Методика Кёльша стала частью стандартной программы исследований в области физиологии головного мозга, связанных с музыкой. Применение энцефалограммы позволило проводить эксперименты с малолетними детьми, которые не в состоянии отвечать на вопросы, и ученые сумели получить данные о том, когда какие разделы музыкальной грамматики мы усваиваем.
Даниэла Перани и Мариа Кристина Саккуман из Миланского университета с помощью сканирования обследовали младенцев трех дней от роду.
Им проигрывали музыку трех видов: во-первых, «серьезную», точнее говоря, фортепианную, XVII и XIX столетий. Во-вторых, те же самые композиции, но со смещением отдельных тактов на полтона вверх. Для взрослых людей это звучит абсолютно неприемлемо. И, наконец, «диссонанс» — правая рука играла звуки, сместив их на полтона вверх, и они совершенно не соответствовали тому, что играла левая. Это звучит фальшиво, послушайте примеры.
Два фрагмента длиной в семь минут перемежали паузами, по схеме: музыка — тишина — измененная музыка — тишина — музыка…
Сканирование позволяло наблюдать, какие отделы мозга активизируются. И результаты оказались интересны: при «нормальной» музыке это были преимущественно регионы правого полушария, которые обрабатывают информацию о высоте и тембре звука. Очевидно, музыка встретила у маленьких слушателей понимание. Музыка измененная, наоборот, активизировала левое полушарие. Различий в реакции на музыку «со сдвигом» и «диссонансную» выявить не удалось.
Ученые сделали вывод: младенцы с рождения способны воспринимать музыку. Эксперимент со сдвинутой на полтона музыкой, которая не была диссонантна сама по себе, но бродила по тональностям, показал, что человек с рождения обладает рудиментарным чувством «музыкального центра», и мозг реагирует на его отсутствие.
Маленький ребенок не только способен овладеть любым языком, он открыт для восприятия любой музыкальной культуры.

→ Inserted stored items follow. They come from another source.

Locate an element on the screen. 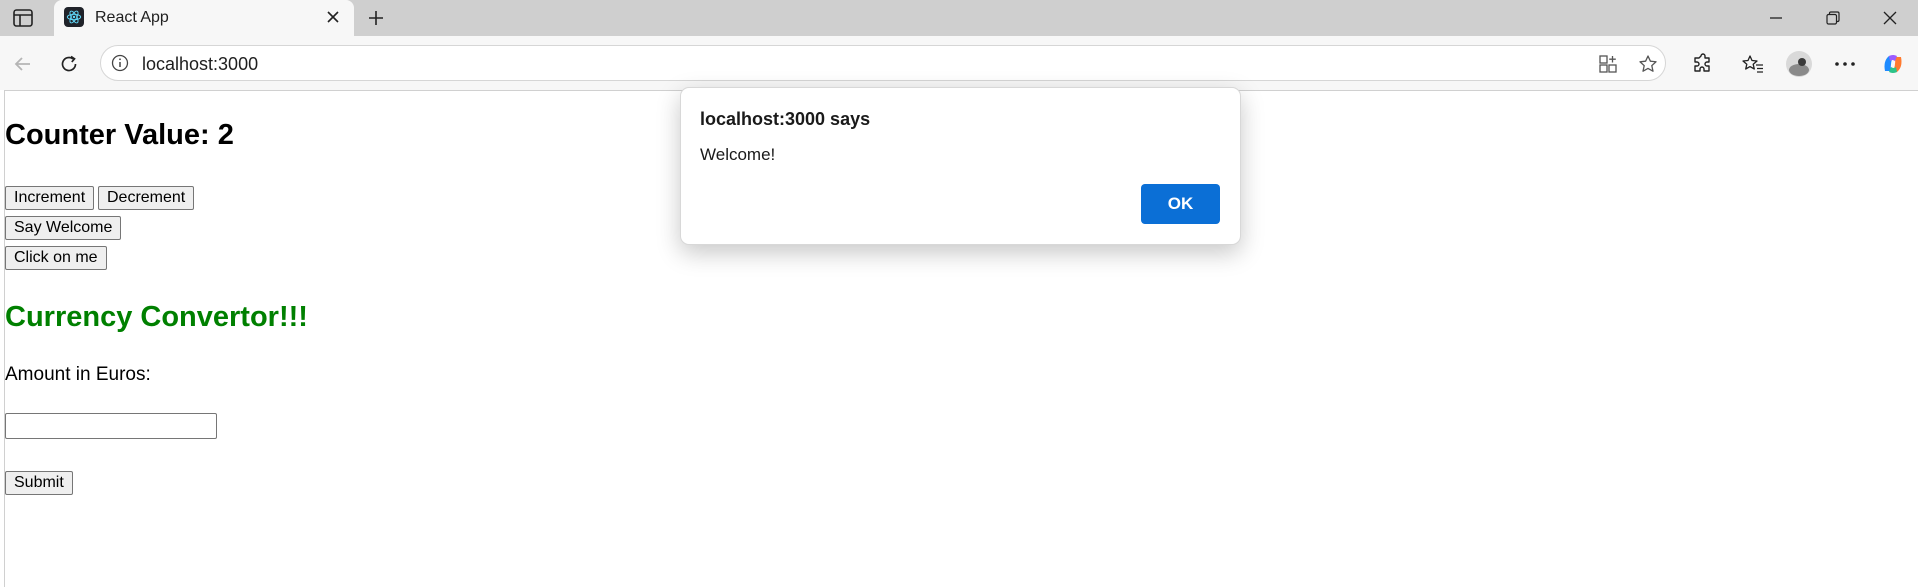 This screenshot has height=587, width=1918. alert-dialog: localhost:3000 says Welcome! OK is located at coordinates (960, 166). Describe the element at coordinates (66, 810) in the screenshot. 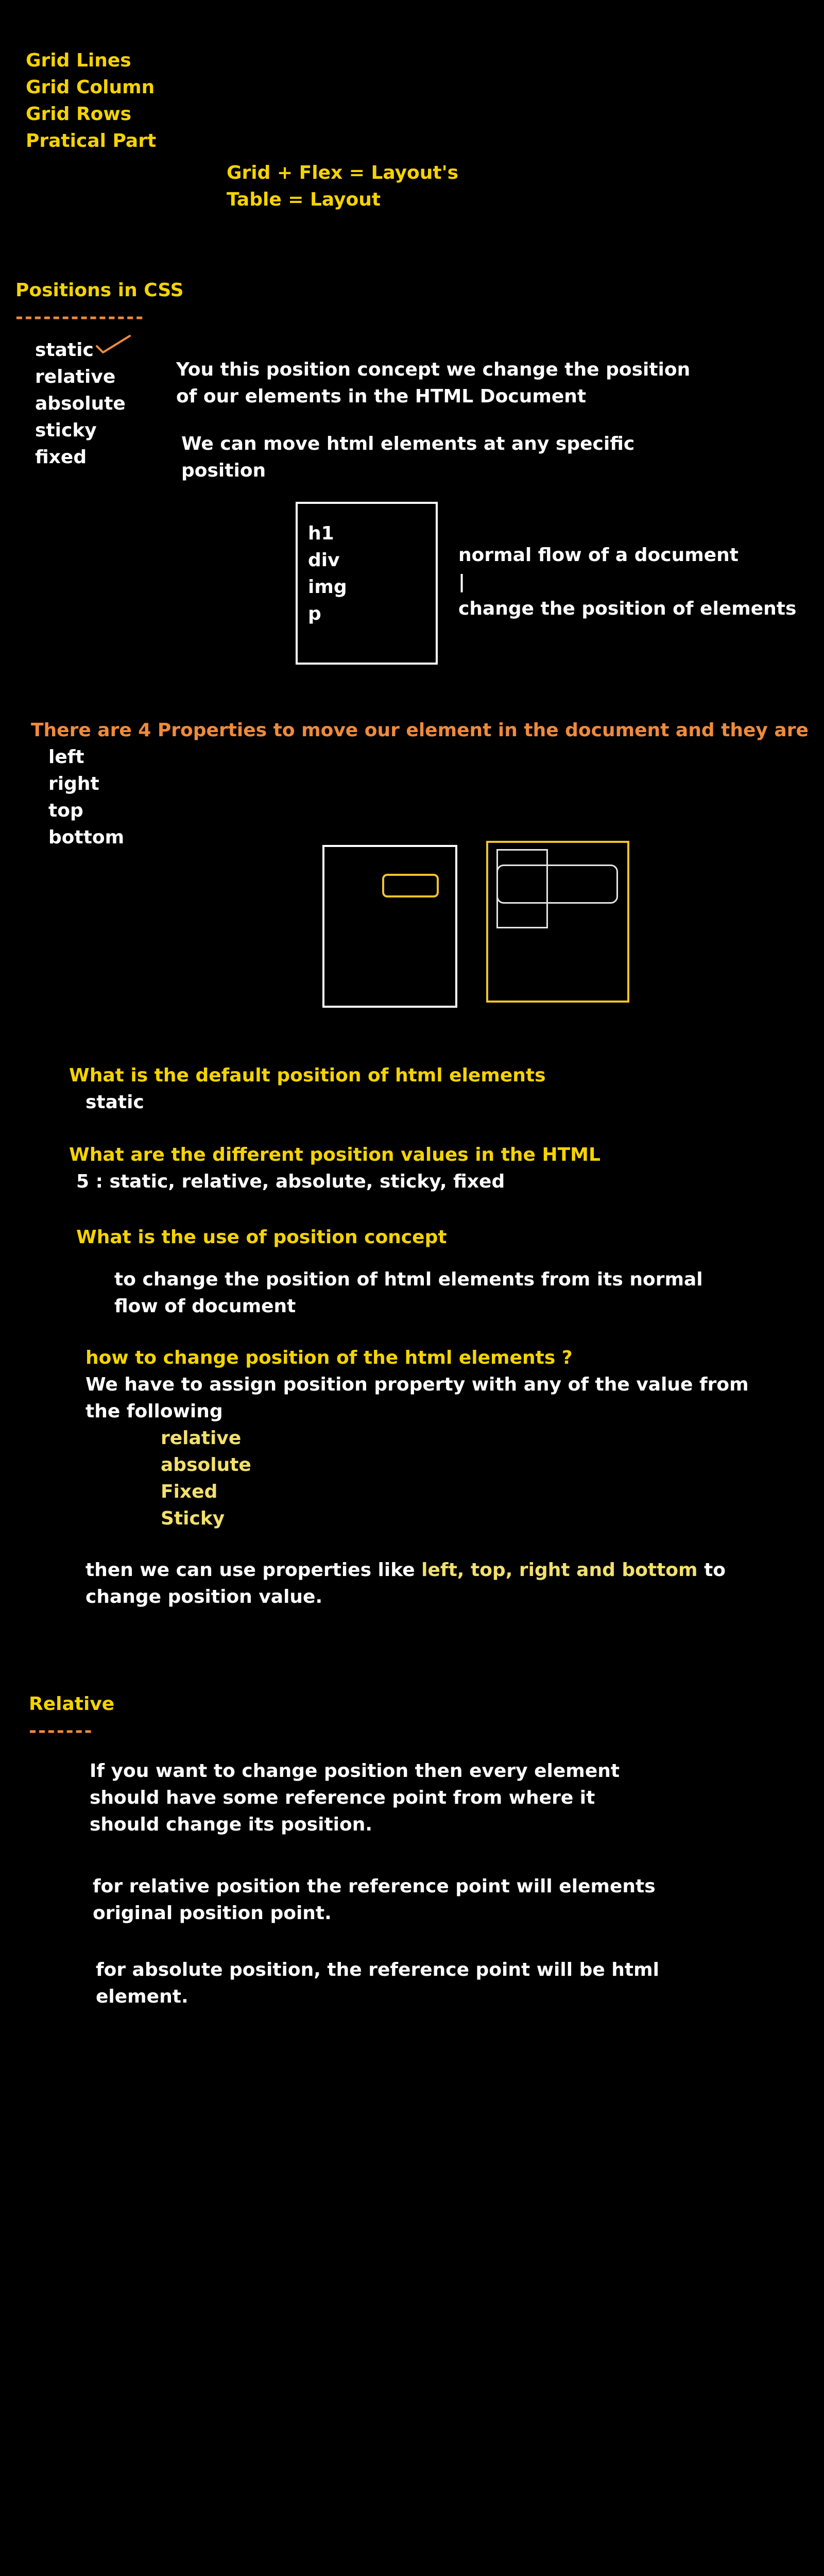

I see `property-item: top` at that location.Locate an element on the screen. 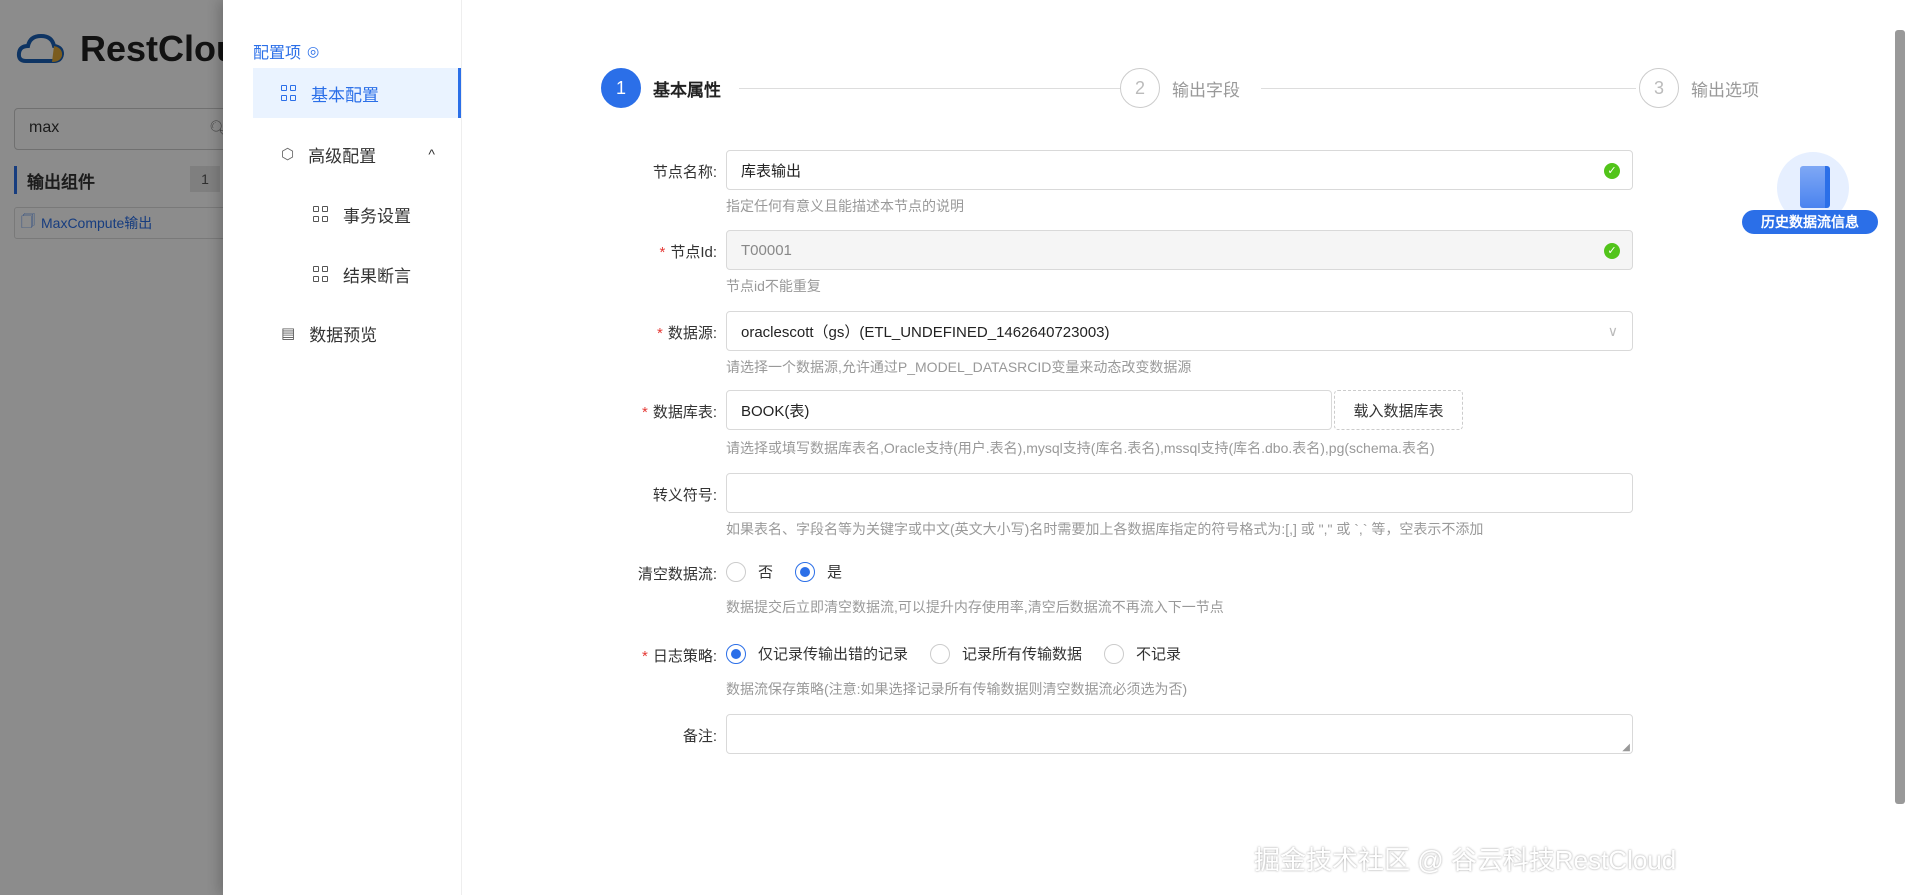  field-label: 节点名称: is located at coordinates (684, 172).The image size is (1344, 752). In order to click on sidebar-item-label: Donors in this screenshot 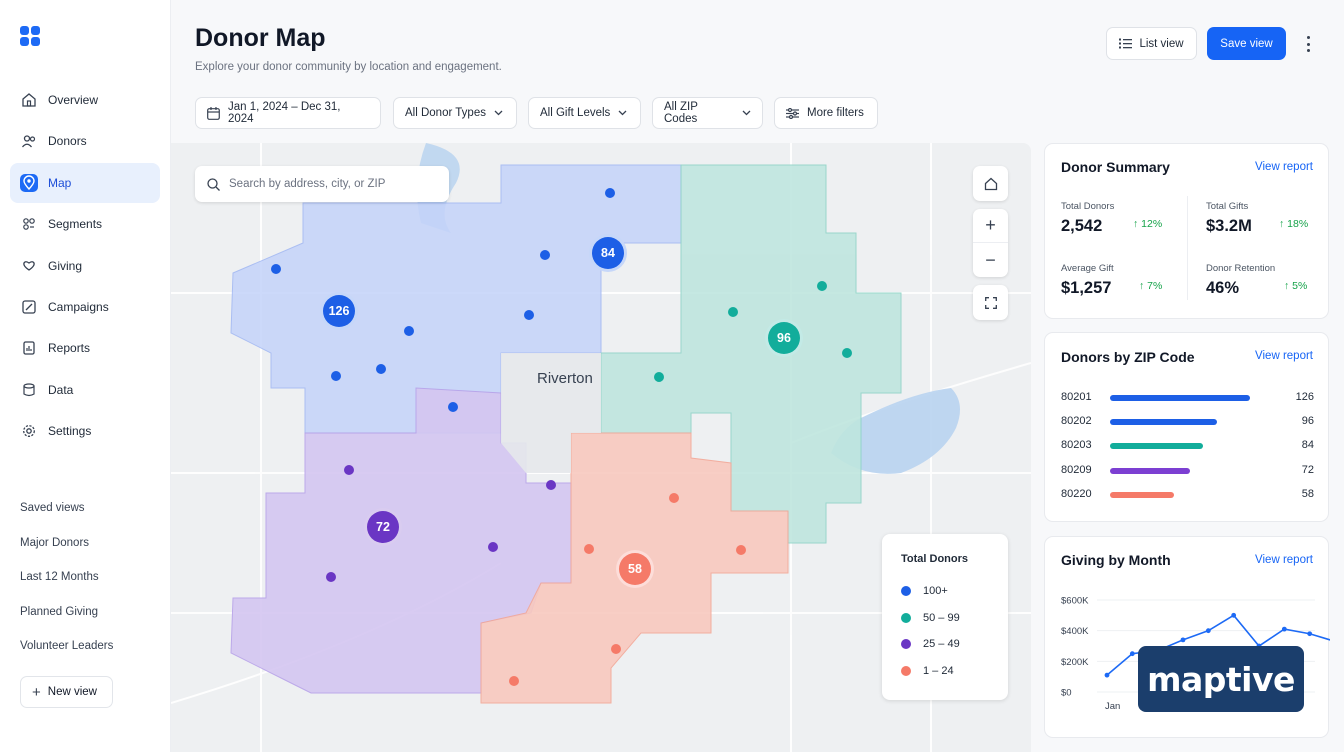, I will do `click(68, 142)`.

Его потенциальные возможности в этом возрасте безграничны. «Если вы растете в Китае, то теряете способность производить фонемы в том количестве, в каком их производят в Европе, — говорит Стефан Кёльш. — Если же, наоборот, растете в Европе, то теряете способность воспринимать различия звуков по высоте, которой обладают китайцы». В азиатских языках одно слово может иметь разные значения в зависимости от интонации, в Европе такого нет.
Параллельно с развитием речи уже в первые годы жизни происходит отбор звуков, и в результате остаются привычные для своей культуры. Долгое время считалось, что только к шести годам у детей развивается чувство гармонии (кстати сказать, само учение о гармонии насчитывает только пару сотен лет). Стефан Кёльш, напротив, убежден, что основы национальной музыкальной культуры закладываются в ребенке гораздо раньше, уже в двухлетнем возрасте, то есть практически тогда же, когда он начинает говорить. Кёльш и его коллеги экспериментально доказали, что у пятилетних детей с нарушениями речи наблюдается отставание в восприятии музыки. «Исходя из этого, можно почти со стопроцентной уверенностью заключить, что если бы эти дети рано начали заниматься музыкой, у них не было бы проблем с овладением речевыми навыками, — убежден Кёльш. — Гораздо дешевле организовать для детей в раннем возрасте музыкальные занятия, чем потом оплачивать услуги логопеда».
Таким образом, музыкальное воспитание может помочь развитию речевых функций. Что не имеет никакого отношения к «эффекту Моцарта», о котором пойдет речь в девятой главе.
О постепенном формировании мыслей во время музицирования
Есть люди, которые готовят угощения исключительно по рецептам, приобретают множество поваренных книг и делают покупки по списку. Другие предпочитают спонтанный подход: держат в холодильнике определенный набор продуктов и решают проблему творчески, готовя из того, что есть. У первых в результате несколько более изысканное меню, зато у вторых иногда получается нечто новое и необычное. Существует, конечно, еще и третья категория, эти ограничиваются тремя дежурными блюдами. Но если в дверь позвонят незваные гости, в любом случае придется импровизировать.